The latest documentary to tackle teen bullying and consequential suicide, Audrie & Daisy approaches its subject specifically through the lens of rape culture. Both of the eponymous high school girls faced awful social fallout after they were sexually assaulted by boys who they trusted, and both attempted suicide. Audrie Pott of Saratoga, California succeeded, while Daisy Coleman of Maryville, Missouri survived and has since gone on to become an anti-rape activist. Both of their stories are tragic, and the public unrest galvanized by their cases is encouraging, yet this film doesn’t convey either the tragedy or the responses to it in any way not hidebound by documentary convention.
This is subject matter that, by its very nature, will make any sane and compassionate person want to put their fist through a wall out of frustration. Pott and Coleman’s cases follow a similar trajectory: already victims of a degrading violation, their calls for justice instead earned them both heavy harassment from the social-media shame and outrage machines. Pott got nude pictures taken of her while she was passed out, while Coleman had the audacity to accuse popular football players of the crime. There are easy parallels to draw to any other high-profile, youth-related case of rape, bullying, suicide, or any combination of the three. Pott’s suicide came not long before that of Rehtaeh Parsons, while cries that Coleman’s allegations threatened the futures of “young men with promise” were near word-for-word also uttered in the Steubenville trial.

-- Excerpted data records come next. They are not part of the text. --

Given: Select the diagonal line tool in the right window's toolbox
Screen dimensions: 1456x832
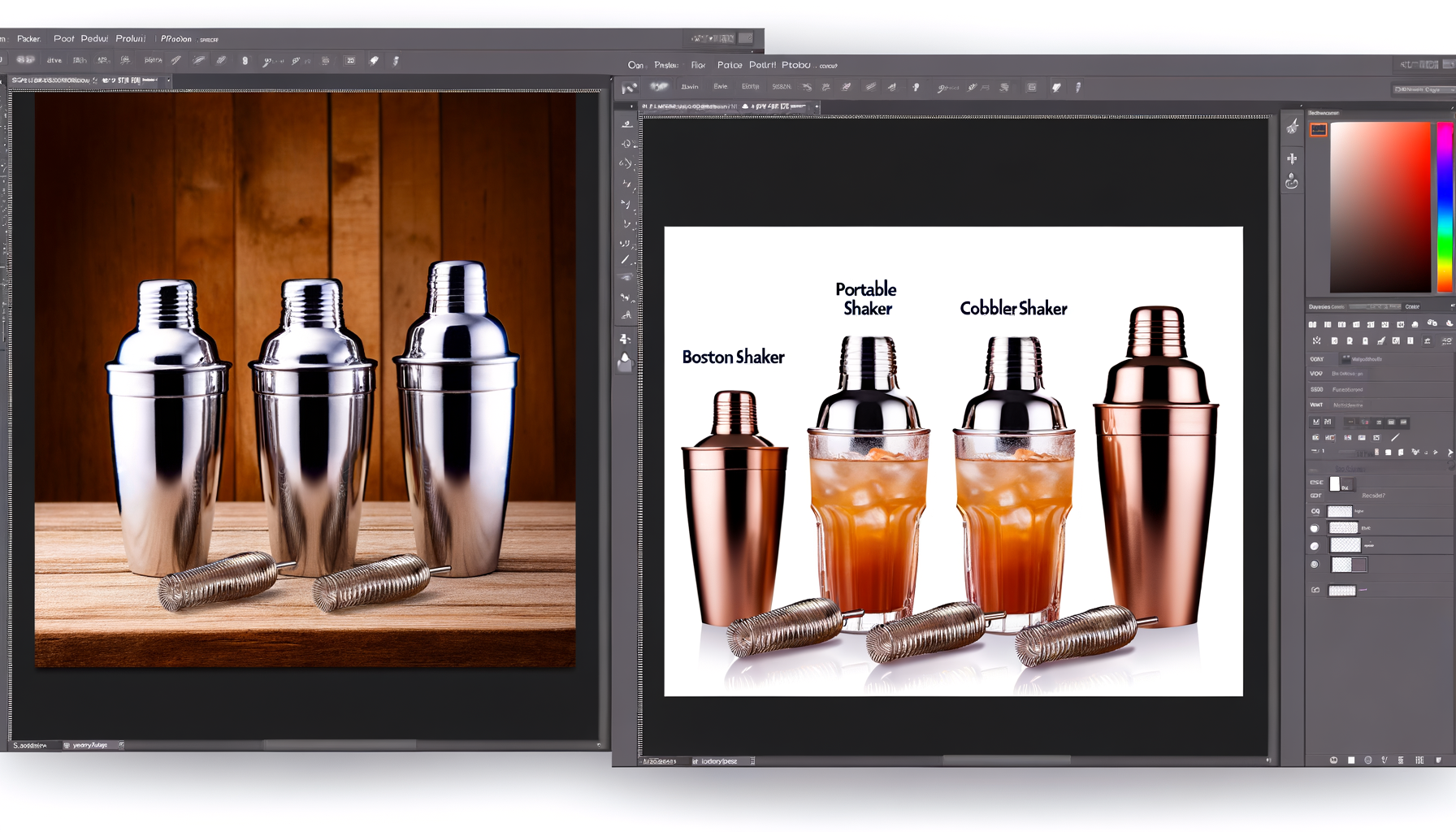Looking at the screenshot, I should click(625, 260).
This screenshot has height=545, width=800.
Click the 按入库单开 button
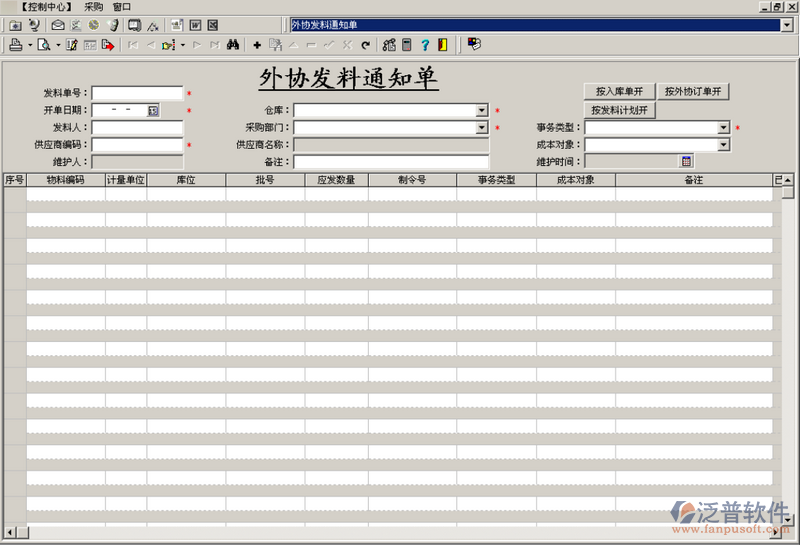(619, 91)
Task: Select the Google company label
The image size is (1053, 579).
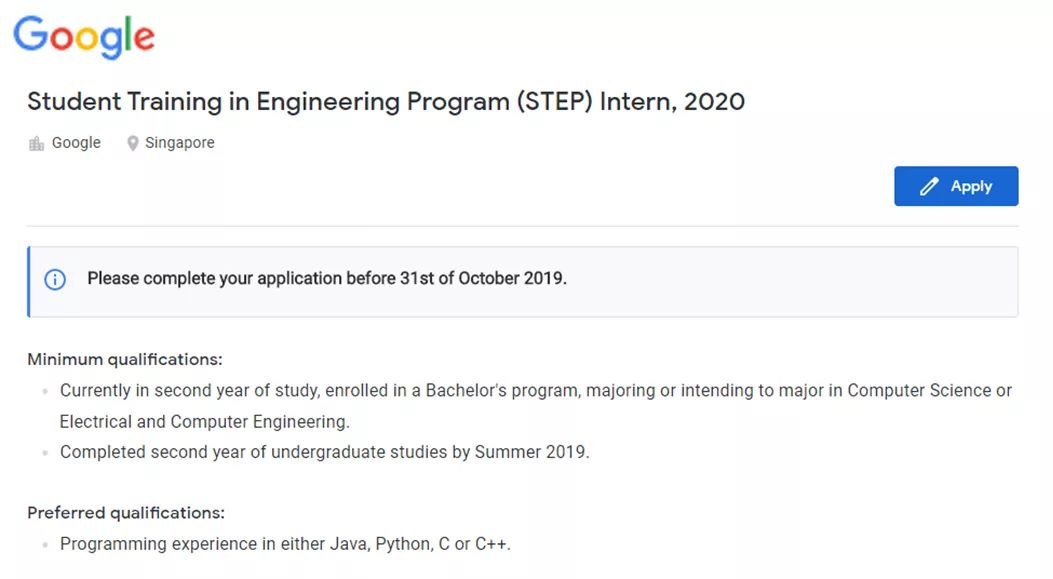Action: (x=76, y=142)
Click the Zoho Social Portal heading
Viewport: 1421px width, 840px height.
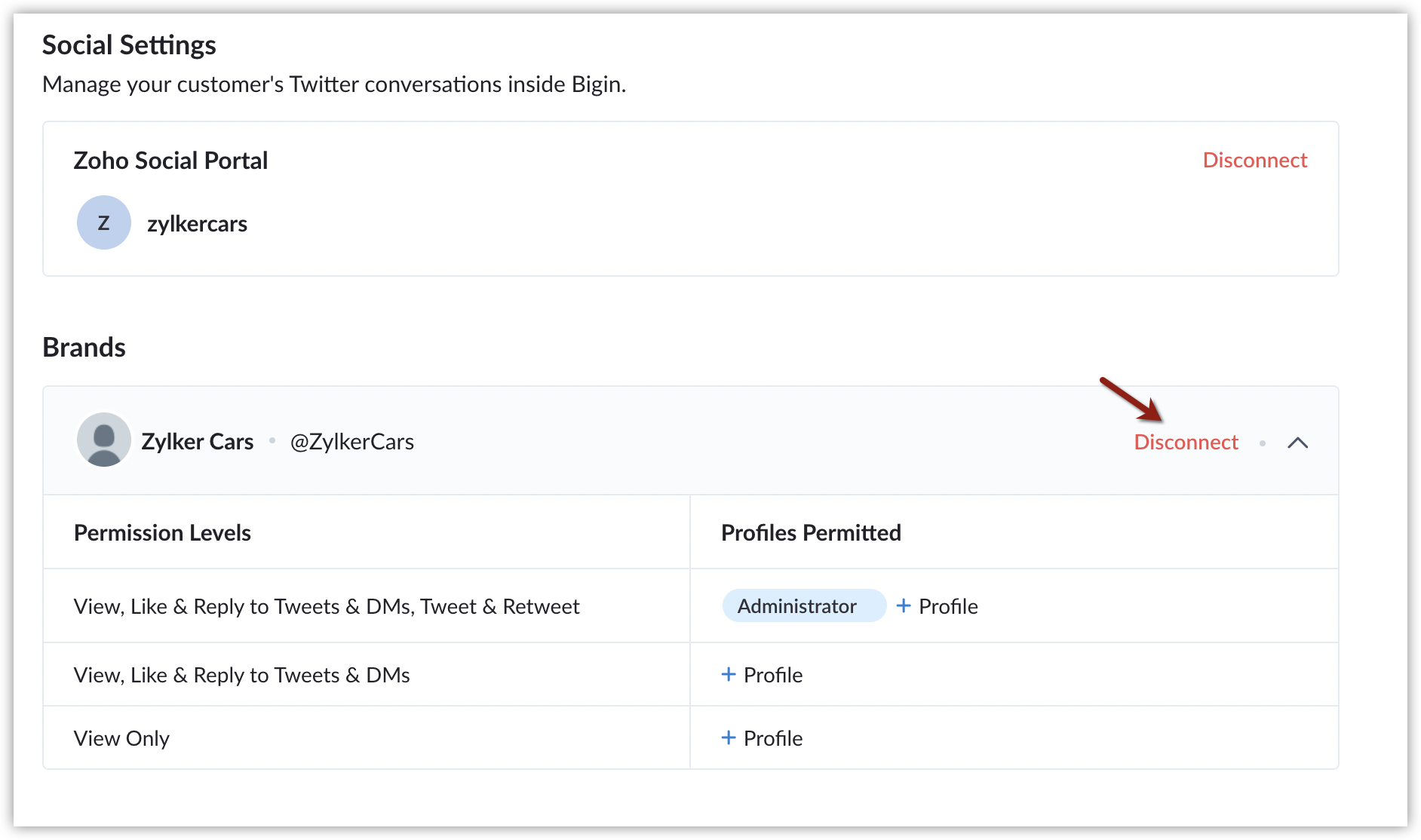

Among the myriad ways society has had to adjust thanks to the sudden invasion of the Internet, bullying and harassment is something that we direly need to get a handle on. The sole saving artistic grace of Audrie & Daisy is its brief success in capturing the oppressive crush of a targeted online hate campaign. In one great sequence, an aerial shot surveys an expanse of sedate suburbs, as readouts of vile tweets and posts emerge above the houses. It’s easy to dismiss whatever happens on the Internet as “not real life,” and filmmakers have had trouble making tangible the very real emotion and interaction invested in the net. This is one good example of how to pull it off.
But besides such interesting flourishes, there is nothing of worth on the table. Make no mistake: Pott and Coleman’s stories are unquestionably worth sharing. But presenting them in a routine march of interviews spiced up solely with occasional animated reenactments does not do those stories justice. Audrie & Daisy at least avoids “expert testimony” talking heads and infographics. But it’s still stuck in a space between a general issue-based doc and a personal tale. Worse, the cross-cutting between its two storylines seems to be paced mostly on a “well, we’ve spent enough time on this end, so now’s the time to switch” basis and nothing else. And why, exactly, are these two particular cases the ones being compared and contrasted? They’re superficially similar, but all those other sadly similar incidents could easily be brought in without it feeling like the doc is stepping outside its established purview. There’s no reason for this to just be Audrie and Daisy’s stories when twinning them produces no special result.
Audrie & Daisy played at the 2016 Sundance Film Festival and hits Netflix on September 23.